Anyway...the best advice I can give for how to improve one writing is to peer review others. Particularly, bad writing. I guess it falls along the lines of trying to teach another and instead teaching yourself. I used to review a lot of bad writing, and at the very least, I gained eye for spotting it in my own writing.

Both Actively and Passively, I feel I am still improving my writing. I am reading a lot of books (catching up on a lot of stuff I should have read way back when), and watching a lot of stories. Because I cannot turn off my writer's brain, I am always looking for the things that work in stories and the things that don't, and adding them as little notes in my brain. I am also watching the trends and evaluating my own filters constantly, trying to see where I can reach out into a story with more depth with the stories floating around in my head.

As for actual writing, well...been doing a lot of papers, but I don't think they count other than they are re-affirming that words on page are better than words not on page, and deadlines help with getting them on a page, good, bad or ugly.
 
I made a big step for myself this week and pushed my self to write something. It might sound like nothing to everyone else but I'd been struggling to write anything for about two years. I used to find it so easy, then my Dad died and the creativity just went out of me. So that was an achievement really.

I try to improve by actually take the leap and putting some work up for feedback. That way others can outline what I do right and what I do wrong, then I know what needs improving. So far the feedback has been pretty much that I tell a good, interesting story but need to work more on the technical side. So I've begun learning how to show instead of tell, use grammar correctly. Got into my head the difference between "to" and "too".

I also read to improve my own writing.
 

Firefly

Troubadour
I actually feel so psychic with you right now because I have been devoting a lot of thought lately into how I can apply the idea of deliberate practice to my writing. Although really, due to my obnoxiously analytical nature I've always kind of tackled it this way, just haven't been consciously thinking about how I do it as much.

### DATA

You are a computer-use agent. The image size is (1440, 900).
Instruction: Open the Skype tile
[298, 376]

...

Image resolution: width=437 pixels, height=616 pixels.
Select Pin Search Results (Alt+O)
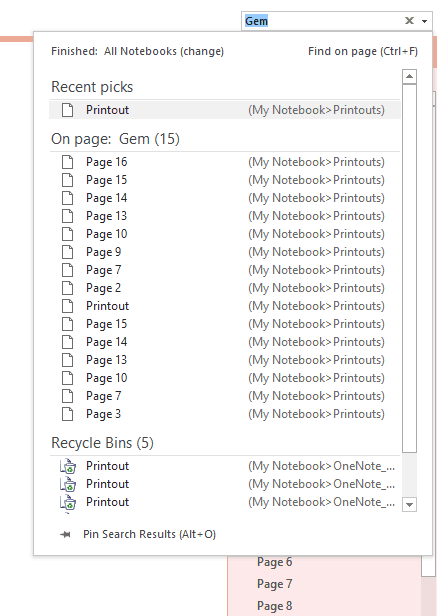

==

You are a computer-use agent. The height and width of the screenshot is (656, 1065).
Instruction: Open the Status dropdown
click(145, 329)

### WHAT YOU NEED TO DO
1. Answer these from the text on improving writing:
(a) What is the best advice the first writer gives for improving one's writing?
(b) For about how long had one writer struggled to write anything?
(c) Which two words did one writer learn to tell apart?
2. Please reproduce a portion of the text on improving writing word for word, starting at "I made a big" and ending at "improve my own writing.".
3. Render this sentence from the text on improving writing in Spanish: "That way others can outline what I do right and what I do wrong, then I know what needs improving."
The listing isn't needed for any of this.

### RESPONSE LIST
1.
(a) Peer review others' writing, particularly bad writing.
(b) About two years.
(c) "to" and "too"

2.
I made a big step for myself this week and pushed my self to write something. It might sound like nothing to everyone else but I'd been struggling to write anything for about two years. I used to find it so easy, then my Dad died and the creativity just went out of me. So that was an achievement really.

I try to improve by actually take the leap and putting some work up for feedback. That way others can outline what I do right and what I do wrong, then I know what needs improving. So far the feedback has been pretty much that I tell a good, interesting story but need to work more on the technical side. So I've begun learning how to show instead of tell, use grammar correctly. Got into my head the difference between "to" and "too".

I also read to improve my own writing.

3. Así, otros pueden señalar lo que hago bien y lo que hago mal, y entonces sé qué necesito mejorar.